The fee structure was also found to be indirectly discriminatory against women and individuals with protected characteristics. Since the fees were quashed, the number of claims issued in the ET has increased.Government consultation

On 29 January 2024, the Ministry of Justice (MoJ) launched a consultation on introducing a new fee for all ET claims and EAT appeals.

If introduced, a fee of £55 will be payable on presenting a claim to an ET or lodging an appeal with the EAT. In contrast to the 2013 – 2017 regime, claimants will not be required to pay an additional hearing fee.

The MoJ has taken into account the outcome of the Supreme Court case and commented: “The Ministry of Justice recognises that the fees introduced in 2013 did not strike the right balance between meeting the policy objective for claimants to meet some of the costs of the ET and EAT and protecting access to justice.

“Therefore, in developing the fee proposal subject to this public consultation, careful consideration has been given to the lessons learned following the Supreme Court judgment, especially in relation to affordability, proportionality and simplicity as the three key principles underpinning a fair and balanced approach to setting fees in the ET and the EAT.”

The MoJ states that it has endeavoured to ensure that the fees proposed in the consultation are proportionate and affordable. If the fees are introduced, a fee remission scheme (Help with Fees) will be available to provide individuals on low income and with little to no savings, with financial support towards the cost of paying the fee. The consultation closes on 25 March 2024 and the consultation suggests that, if implemented, fees may become payable again from November 2024. Comment

It is not surprising that the government is revisiting the prospect of introducing ET fees given that fees are charged in other courts and tribunals.
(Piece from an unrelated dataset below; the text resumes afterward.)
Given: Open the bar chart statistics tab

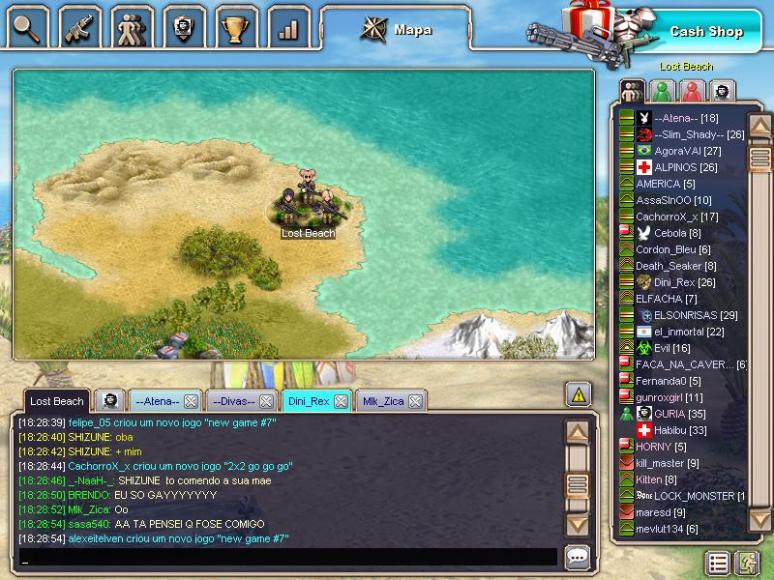Looking at the screenshot, I should pyautogui.click(x=289, y=27).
In addition, the MoJ reports that the cost of administering the tribunal services (around £80 million in 2022/23) is borne entirely by the taxpayer and that there is a further cost to the taxpayer for ACAS conciliation services.

The MoJ’s rationale for the introduction of fees is that it is intended to relieve some of the cost to the general taxpayer by requiring tribunal users to pay for the tribunal system, where they can afford to do so. 

If fees are introduced at the level being considered by the MoJ, it’s unlikely that we will see the same reduction in claims as we did in 2013.

However, the MoJ does comment that modest fees may incentivise parties to settle their disputes early through ACAS without the need for claims to be brought to an ET. This would not only add value for taxpayer money that is spent on providing this service, but also help alleviate some of the pressures the ETs are currently facing.

For forecasting purposes, the MoJ has estimated that there will be a 20% reduction in claims issued.